We see there is very small differnece between MLE and BURG, we use MLE for the slightest higher Abs Reciprocal


**Phis**
```{r}
es$phi
message('Variance: ',es$avar)
message('Mean: ',mean(x))
```

$$(1-B^3)(1-0.332B+0.0347B^2+0.4645B^3)(X_t-0.00734) = a_t$$
$$\hat{\sigma}^2_a = 5.259*10^{-6}$$   

### b. AIC

AIC for this model is  `r aic5[aic5[,1]==p & aic5[,2]==q,3]`

### c. ASE

```{r}
ase = function(f,x){mean((f - tail(x,length(f)))^2)}
m = tswge::fore.aruma.wge(x,phi = es$phi,s=s,n.ahead = 12,lastn = T)
ase = ase(m$f,x)
message("ASE is: ",ase)
ase3=ase
```


#### Rolling Windows ASE

```{r}
asew=aseWindowed(x,phi=es$phi,theta = 0,s=s,horizon=12,numASEs = 30)
asew$plot
message("MEan Windowed ASE:",asew$meanASE)
aseW3=asew$meanASE
```
### d.
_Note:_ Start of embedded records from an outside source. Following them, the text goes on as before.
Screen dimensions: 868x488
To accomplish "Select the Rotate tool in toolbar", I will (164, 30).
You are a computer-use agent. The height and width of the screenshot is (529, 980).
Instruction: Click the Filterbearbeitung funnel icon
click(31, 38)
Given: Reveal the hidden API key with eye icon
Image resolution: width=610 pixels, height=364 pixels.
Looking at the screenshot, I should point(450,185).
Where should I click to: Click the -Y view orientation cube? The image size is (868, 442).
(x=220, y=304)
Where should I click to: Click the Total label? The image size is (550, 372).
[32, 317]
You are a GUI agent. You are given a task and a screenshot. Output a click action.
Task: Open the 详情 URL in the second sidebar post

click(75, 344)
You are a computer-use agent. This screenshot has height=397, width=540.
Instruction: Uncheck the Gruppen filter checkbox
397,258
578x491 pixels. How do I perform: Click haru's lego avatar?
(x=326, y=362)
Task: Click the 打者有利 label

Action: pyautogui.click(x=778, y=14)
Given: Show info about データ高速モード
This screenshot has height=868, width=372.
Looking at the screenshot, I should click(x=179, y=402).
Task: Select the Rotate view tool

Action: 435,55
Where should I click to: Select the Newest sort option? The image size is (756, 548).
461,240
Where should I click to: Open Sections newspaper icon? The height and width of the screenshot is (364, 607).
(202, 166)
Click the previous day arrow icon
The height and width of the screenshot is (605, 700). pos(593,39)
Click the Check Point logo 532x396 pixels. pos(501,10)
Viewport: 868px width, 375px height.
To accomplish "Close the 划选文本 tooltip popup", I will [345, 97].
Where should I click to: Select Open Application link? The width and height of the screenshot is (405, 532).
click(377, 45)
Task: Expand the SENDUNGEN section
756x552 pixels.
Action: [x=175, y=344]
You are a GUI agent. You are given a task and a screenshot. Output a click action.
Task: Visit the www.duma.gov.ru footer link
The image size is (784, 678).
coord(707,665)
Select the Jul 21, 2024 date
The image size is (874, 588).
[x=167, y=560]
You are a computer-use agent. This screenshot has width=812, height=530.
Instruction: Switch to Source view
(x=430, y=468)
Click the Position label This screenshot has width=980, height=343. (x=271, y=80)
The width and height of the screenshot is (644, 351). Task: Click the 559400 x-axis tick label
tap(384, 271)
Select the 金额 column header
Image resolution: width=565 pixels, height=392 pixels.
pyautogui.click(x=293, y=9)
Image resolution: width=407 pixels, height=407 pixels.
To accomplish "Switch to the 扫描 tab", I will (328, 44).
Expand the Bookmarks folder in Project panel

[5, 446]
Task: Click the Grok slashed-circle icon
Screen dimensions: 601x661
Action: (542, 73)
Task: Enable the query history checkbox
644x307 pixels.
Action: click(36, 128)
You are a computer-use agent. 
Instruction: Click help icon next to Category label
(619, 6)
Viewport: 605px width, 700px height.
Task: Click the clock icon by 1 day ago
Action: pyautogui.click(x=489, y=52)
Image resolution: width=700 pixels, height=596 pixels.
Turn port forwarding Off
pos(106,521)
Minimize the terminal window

Forecast 12 months

```{r}
m1 = tswge::fore.aruma.wge(x,phi = es$phi,s=s,n.ahead = 12,lastn = F)
```
 
# Summary
 
 MODEL | ASE | Rolling Windows ASE 
 ------|-----|-------------
 ARMA(1,2) s=3 | $`r ase1`$ | $`r aseW1`$
 ARMA(2,1) s=3 | $`r ase2`$ | $`r aseW2`$
 ARMA(1,0) s=3 | $`r ase3`$ | $`r aseW3`$


The model ARMA(1,2) with seasonality of 3 months shows the lowest ASE and Rolling Windows ASE.